Henüz kadın karikatürcü konusunu düşünebilecek seviyede değildim. 1973’te İstanbul’da, Semih Balcıoğlu ile Ferit
Öngören’in 50 Yılın Türk Mizah ve Karikatürü,1 aradığım kitapla
buluşturmuştu. İlk baskısını hâlâ sakladığım kitabı neredeyse ezberlemiştim...
Kitabın “karikatür” bölümünü Balcıoğlu; “mizah” bölümünü ise Öngören hazırlamıştı. Özellikle Öngören’in metni benim için bir “büyük hazine”ydi.
Selma Emiroğlu Aykan |
Balcıoğlu’nunki, kısa bir değerlendirmenin ardından gelen –bir tür–
karikatürcüler antolojisiydi; işte o sayfalarda “Selma Emiroğlu” adlı karikatürcü için “Türk karikatürünün ilk kadın karikatüristidir” deniliyordu. Türk karikatür kültürü üzerine hazırlanmış ilk kitap, Tef ve Dünya Karikatüristleri Albümü’dür.2 Bu kitabın künye
sayfasında kim tarafından derlendiği ve yayına hazırladığı yazmıyor. Ancak bu
işi Ferruh Doğan’ın yaptığı ve –kendilerinden önceki kuşakla bir hesaplaşmayı da içeren–
giriş metnini yazdığı biliniyor. İşte bu kitapta yer alan “Selma Emiroğlu” bölümünde onun için, “ilk Türk karikatürcüsü” değil; “hepsi erkek olan meslekdaşlarının maskotu olduğu kaydediliyor.
Daha yakın zamanlara ilişkin iki kaynaktan daha söz açmak istiyorum: Hakan
Alpin’in Çizgi Roman Ansiklopedisi’nde3 Emiroğlu, “şöhretli ilk Türk kadın çizgiromancısı” olarak tanımlanıyor. Şefik Memiş ile İbrahim Yarış’ın hazırladığı İstanbul’un 100 Karikatüristi’nde4 ise “Türk mizah tarihinin ilk kadın karikatürcüsüdür” deniliyor.
Zeynep, fakir binr köylü
kızıydı... Acıdılar, şehre getirdiler!..
Selma Emiroğlu, Akbaba, 14.5.1953
Kuşkusuz ben de –geçen yıl yitirdiğimiz–
Selma Emiroğlu’nu “ilk Türk kadın karikatürcüsü” olarak değerlendirdim birçok vesileyle.
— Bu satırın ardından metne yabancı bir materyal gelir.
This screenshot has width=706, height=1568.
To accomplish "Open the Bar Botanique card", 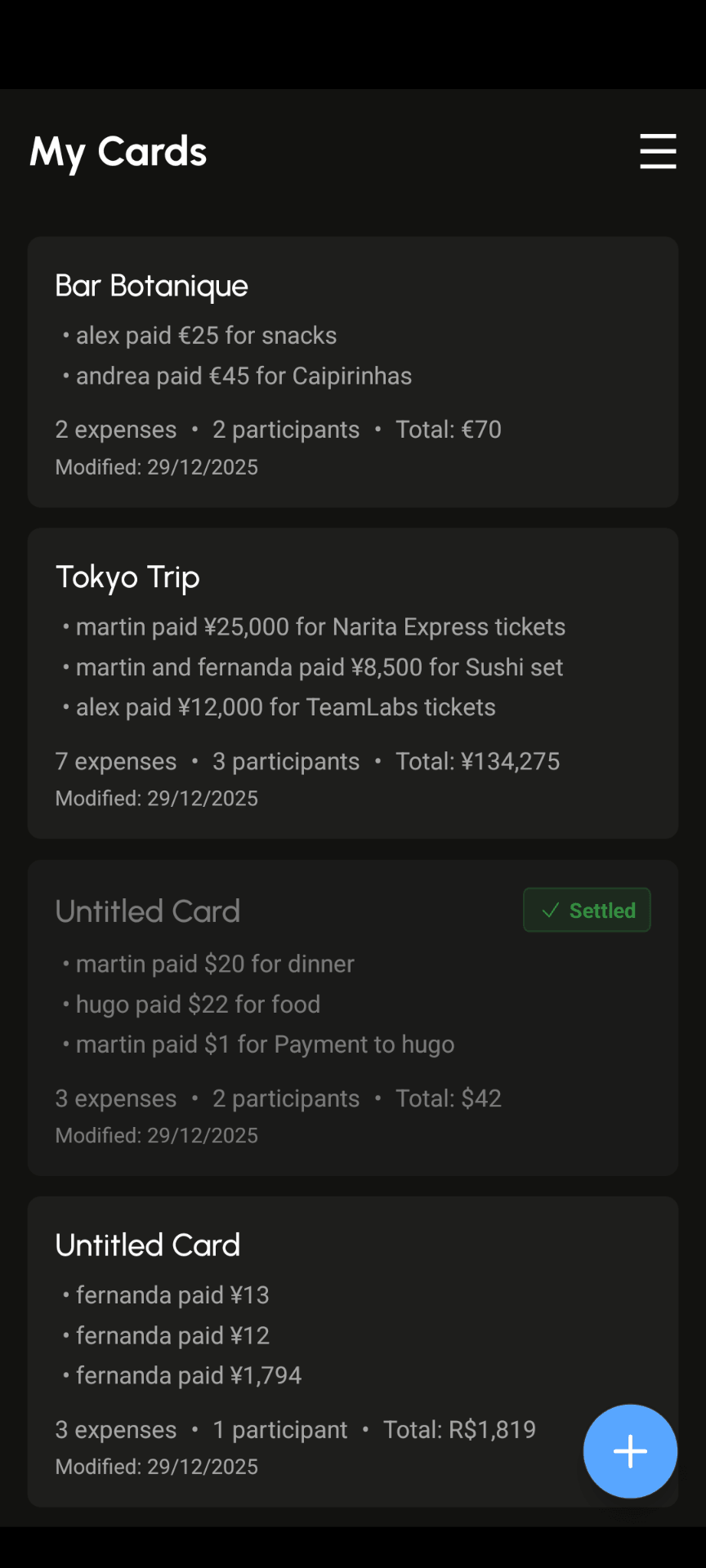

Bu bilginin
doğru olmadığını Gelişim Sürecinde Türk
Karikatürü-3 / Meşrutiyet Dönemi / 1908-1918,5
için çalışırken öğrenmiş ve şöyle demiştim: “1867’den 1923’e uzanan karikatür serüvenimizde karşımıza çıkan ilk
ve son kadın karikatürcü olarak gözüken Fatma Zehra”dır. Osmanlı döneminde çizmiş ikinci bir kadın karikatürcüye
hâlâ rastlamış değilim araştırmalarım sırasında; fakat cumhuriyet dönemi için
durum değişti. 1930 ve 1940’larda Cumhuriyet ve Tan gazeteleriyle Şaka ve Akbaba mizah
dergilerinde Melilâ Fuat imzası, kimi karikatürlerde gözümüze çarpıyor. Melilâ
Fuat ile Güldiken’i (1993-2003) çıkardığım yıllarda
yaptığım basın taramaları sırasında karşılaşmıştım. Ancak bu konuda bir yazı
yazmamış, herhangi bir yazıma “ilk Türk kadın karikatürcü” konusunda bir dipnot düşmemiştim. Melilâ Fuat, Karikatürkiye6 için çalışırken sık sık karşıma çıkmıştı.
Döneminde tanınmış –ancak bugün hiçbir sanat sözlüğünde yer verilmemiş–
ressamlardan olan Bayan Fuat’ın, süreli yayınlarda birçok karikatürünü gördüm.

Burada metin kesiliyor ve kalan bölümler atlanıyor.